# SELECTED TEXT:
──────

“IT IS ALWAYS MODERN TIMES”

A poem often on my mind these days is “Always Modern Times,” by Bradford Stark, a poet who died much too soon—in 1980, in his thirties. I knew the poem—and the poet—long ago, and it speaks to me again, recalling for me the image of the abstract street grid of Manhattan, which was so often bare in the early days of the pandemic. Here it is.

ALWAYS MODERN TIMES

       By Bradford Stark

The history of the city

is a history of congestion

and despair.

Look around you.

What is there but plaster

                                        falling

and stores to clean your laundry.

Even the rich are fooled.

       

In his treatise

The scholar can note only

the invention of the watercloset in 1596

as crucial.

The history of the city

is a history thriving

on the intimate processes which are used to describe it.

It is always modern times.

The “modern times” of the title strikes me today as almost certainly an allusion to the 1936 silent film Modern Times starring Charlie Chaplin. In it, Chaplin’s indelible character, the little tramp (in this film a sometime factory worker) is intermittently trapped, literally, in the cogs of industry—nightmarish, Rube Goldberg-like industrial machines with threatening gears.

The speaker in Stark’s poem is also trapped. In his case, it’s in a “Groundhog Day”-like circularity. Our time is always modern times in the sense that innovation, like the 1596 invention of the toilet, occurs in any age, and any age seems modern to its denizens.

But the whirl of invention spins around a changeless core, in which we find ways to meet our persistent human needs—for a bathroom, or for stores, the poet remarks with a certain wryness, “to do your laundry.”

──────

# SOURCE INFORMATION:
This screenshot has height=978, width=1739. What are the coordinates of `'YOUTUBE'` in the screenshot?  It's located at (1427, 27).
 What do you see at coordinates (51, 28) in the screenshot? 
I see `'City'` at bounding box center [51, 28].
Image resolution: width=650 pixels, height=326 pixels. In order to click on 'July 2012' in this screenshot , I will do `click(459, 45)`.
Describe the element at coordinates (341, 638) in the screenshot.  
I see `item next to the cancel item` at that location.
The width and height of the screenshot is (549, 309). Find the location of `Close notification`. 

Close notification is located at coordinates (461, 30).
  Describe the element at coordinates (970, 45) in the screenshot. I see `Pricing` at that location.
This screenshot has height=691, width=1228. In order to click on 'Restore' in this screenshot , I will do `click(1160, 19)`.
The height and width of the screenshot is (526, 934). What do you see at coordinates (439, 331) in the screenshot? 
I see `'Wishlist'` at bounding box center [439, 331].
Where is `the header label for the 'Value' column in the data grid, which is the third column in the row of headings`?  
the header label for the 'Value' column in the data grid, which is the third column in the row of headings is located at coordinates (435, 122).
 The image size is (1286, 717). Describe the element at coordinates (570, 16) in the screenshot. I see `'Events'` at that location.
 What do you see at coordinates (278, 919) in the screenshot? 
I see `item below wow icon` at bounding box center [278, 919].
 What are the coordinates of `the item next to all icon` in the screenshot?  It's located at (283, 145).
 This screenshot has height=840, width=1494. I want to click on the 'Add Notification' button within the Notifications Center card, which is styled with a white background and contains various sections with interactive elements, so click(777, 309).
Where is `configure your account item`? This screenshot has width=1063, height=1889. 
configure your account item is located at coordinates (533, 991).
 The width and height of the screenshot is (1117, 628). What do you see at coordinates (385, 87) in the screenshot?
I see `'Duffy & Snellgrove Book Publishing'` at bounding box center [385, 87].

──────

# PROBLEM SET:
1. Using the piece on Bradford Stark's poem, say whether each statement agrees with it, answering yes or no and quoting the exact words that decide it: (a) Stark died in his forties. (b) The Chaplin film Modern Times came out in 1936. (c) The poem names 1596 as the year the watercloset was invented.
2. Extend the piece on Bradford Stark's poem "Always Modern Times" from the point where it stops.

# ANSWER LIST:
1.
(a) No: "in 1980, in his thirties."
(b) Yes: "the 1936 silent film Modern Times starring Charlie Chaplin."
(c) Yes: "the invention of the watercloset in 1596"

2.
Everywhere, however, our static habitat decays, like “plaster/falling,” the descent indicated effectively by a single word “falling” to the next line, as if into an abyss.

This is a sad and dark poem—though cathartic, perhaps, in voicing our sad, dark, and claustrophobic times for us. “The history of the city/ is a history of congestion//and despair.” That last word falls heavily in my heart.

But there’s a suggestion of redemption, of a lift, at the end, without which the poem would be almost too painful to endure. (“For beauty’s nothing/but the beginning of Terror we’re still just able to bear,” as Rilke writes in his first Duino Elegy. ) There is after all, a dynamism, a life through which the city thrives. “The history of the city/is a history thriving//on the intimate processes which are used to describe it.”

That dynamism can stem, for example, from a scholar’s notation of the city’s necessary inventiveness or, especially, on “the intimate processes” of a poem or a great film, say, in which our inner workings are laid beautifully bare.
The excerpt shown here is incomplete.